As a devourer of pernicious insects, one of the most useful birds with which I am acquainted, is the House-Wren....This little bird seems peculiarly fond of the society of man, and it must be confessed, that it is often protected by his interested care. From observing the usefulness of this bird in destroying insects, it has long been a custom, in many parts of our country, to fix a small box at the end of a long pole in gardens, about houses, etc. as a place for it to build in. In these boxes they build and hatch their young. When the young are hatched, the parent birds feed them with a variety of different insects, particularly such as are injurious in gardens.Like the purple martin, the house wren had already been recognized as a useful garden bird and homes were built by colonists to attract it. Barton continues (with a scene inspired by Bradley)

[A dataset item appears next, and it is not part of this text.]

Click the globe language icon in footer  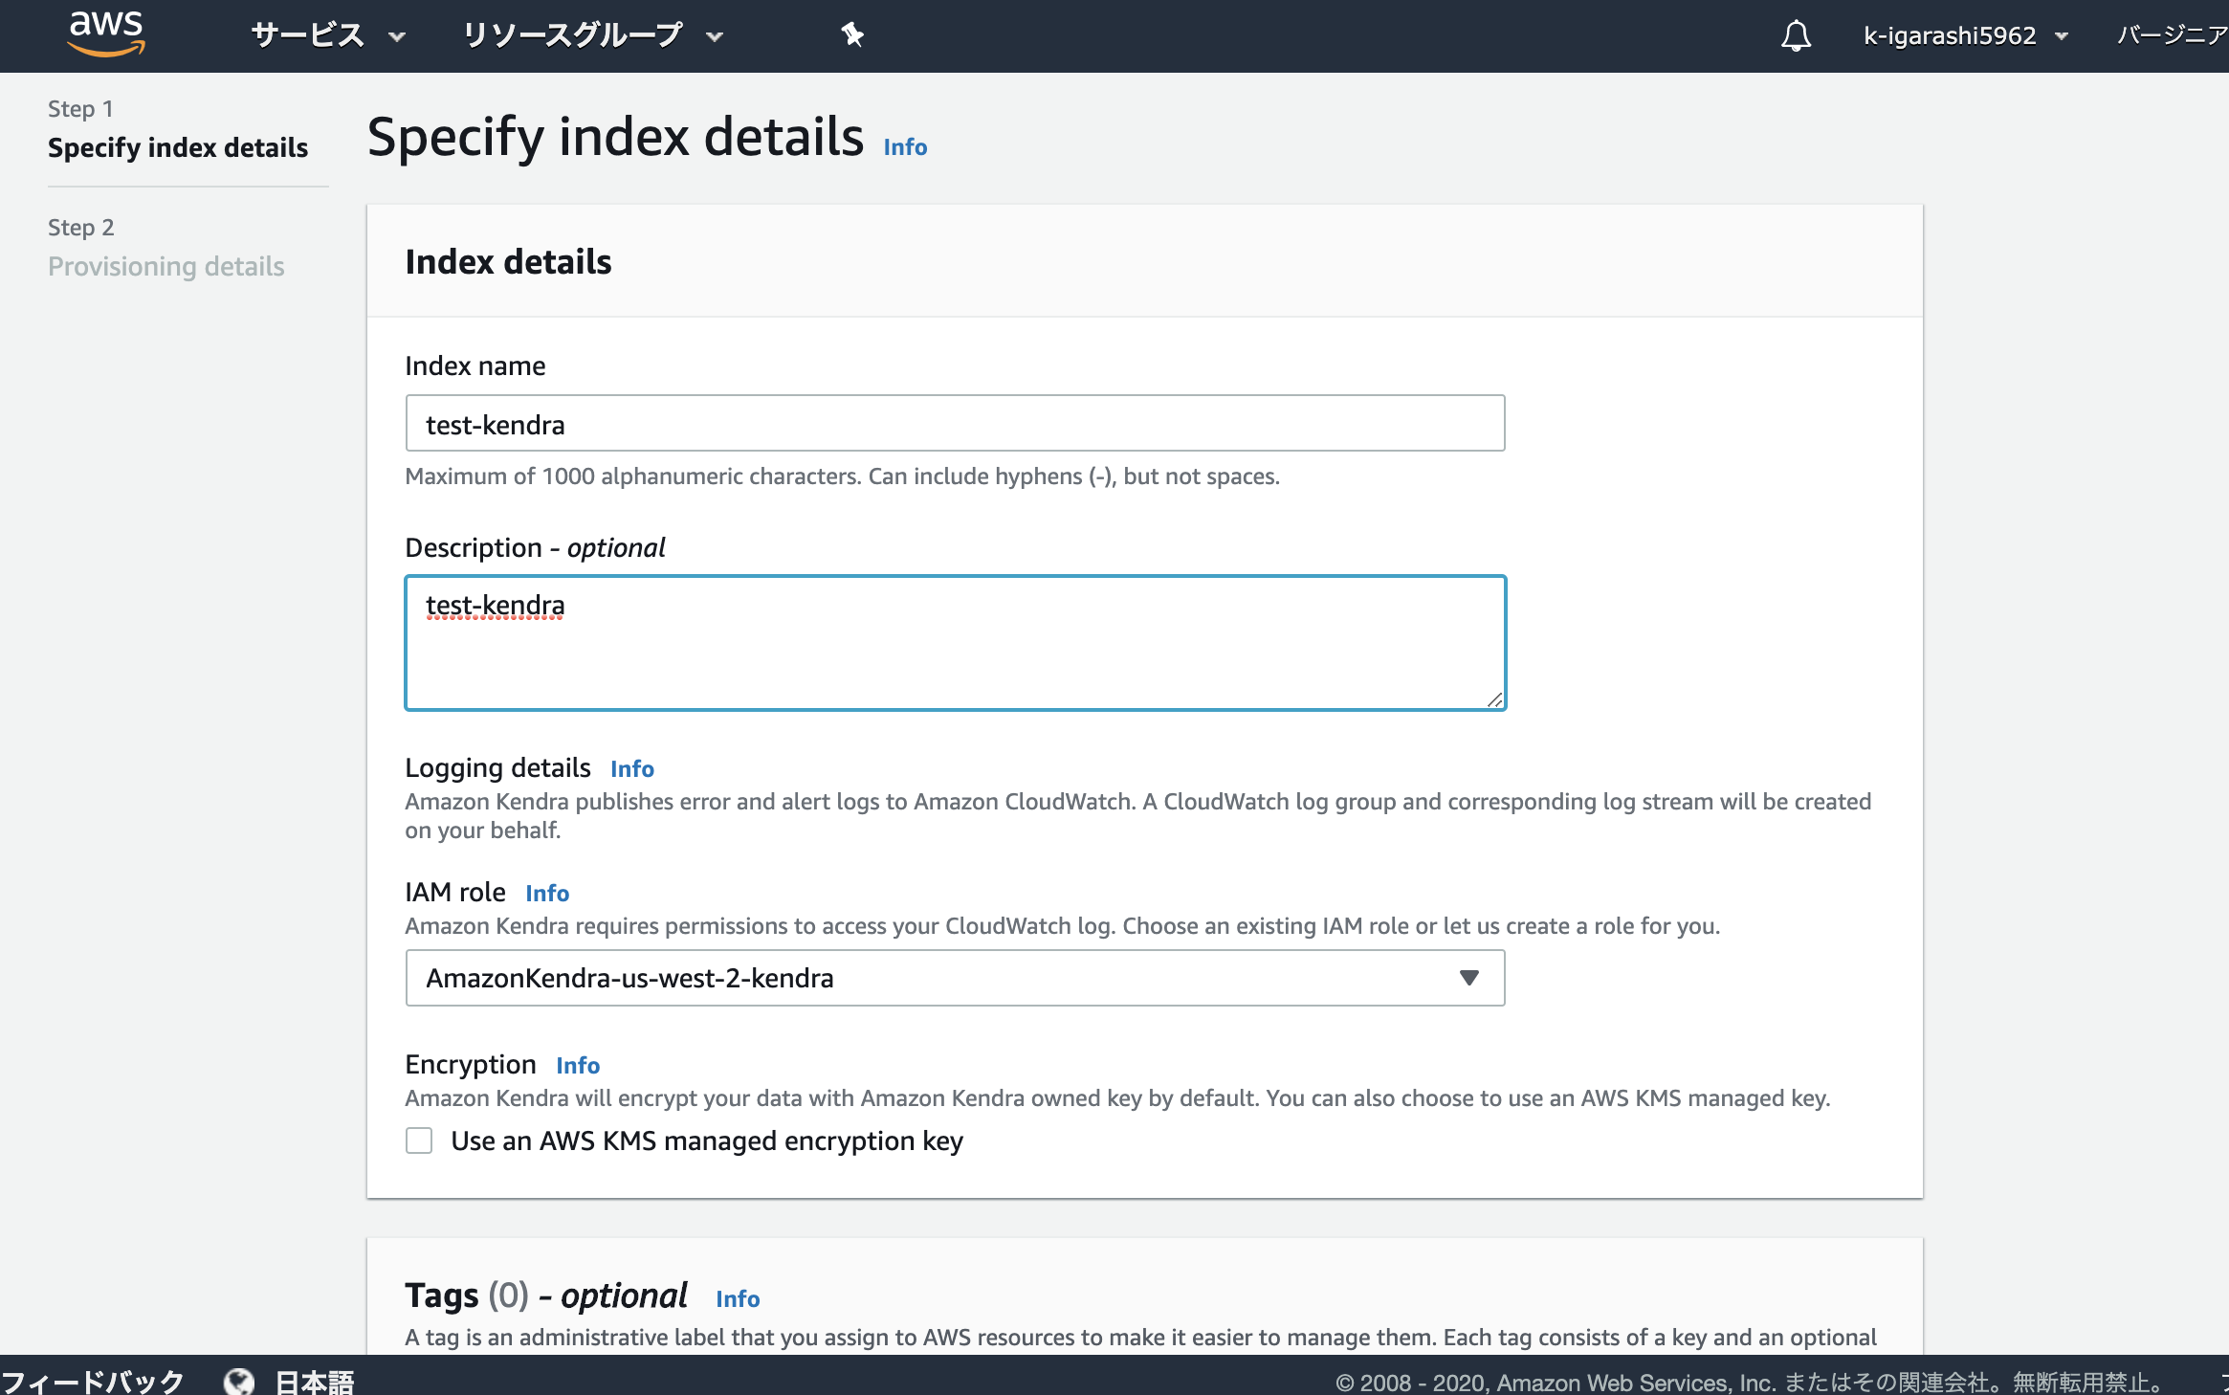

One of my friends was at the trouble to observe the number of times that a pair of these birds came from their box, and returned with insects for their young. He found that they did this from forty to sixty times in an hour; and in one particular hour the birds carried food to their young, seventy-one times. In this business, they were engaged the greater part of the day; say twelve hours. Taking the medium, therefore, of fifty times an hour, it appeared that a single pair of these birds took from the cabbage, salad, beans, peas, and other vegetables in the garden, at least six hundred insects in the course of one day. This calculation proceeds upon the supposition, that the two birds took each only a single insect each time. But it is highly probable they often took several at a time.[A little extrapolation (8400 insects over the course of two weeks) and the house wren pair far outdoes the 3360 caterpillars attributed to the famous pair of house sparrows]
The fact just related is well calculated to show the importance of attending to the preservation of some of our native birds. The esculent vegetables of a whole garden may, perhaps, be preserved from the depredations of different species of insects by ten or fifteen pair of these small birds: and independently of this essential service, they are an extremely agreeable companion to man: for their note is pleasing. A gentleman, in the neighbourhood of Philadelphia, thinks he has already reaped much advantage from the services of these Wrens. About his fruit-trees, he has placed a number of boxes for their nests. In these boxes, they very readily breed, and feed themselves and their young with the insects, which are so destructive to the various kinds of fruit-trees, and other vegetables.Given the territoriality of the house wren, it is unlikely that Barton's 10-15 pairs in a single garden would ever come to pass (unless it was a very large garden). Nevertheless, we have in Barton a clear statement of the value of protecting these birds. (Note that later writers would be less enthusiastic about house wrens, given their tendency (like house sparrows) to drive other useful birds away).
Barton's book itself may not have been widely available but it was quickly excerpted in periodicals, including The Monthly Magazine, and American Review (1800) and The Scots Magazine (1801). It was also used in agricultural texts like William Cobbett's (1804) An epitome of Mr. Forsythe's Treatise on the Culture and Management of Fruit Trees as an authoritative statement on birds' usefulness. For the use of the wren passage in particular, see The New Family Receipt Book (1810).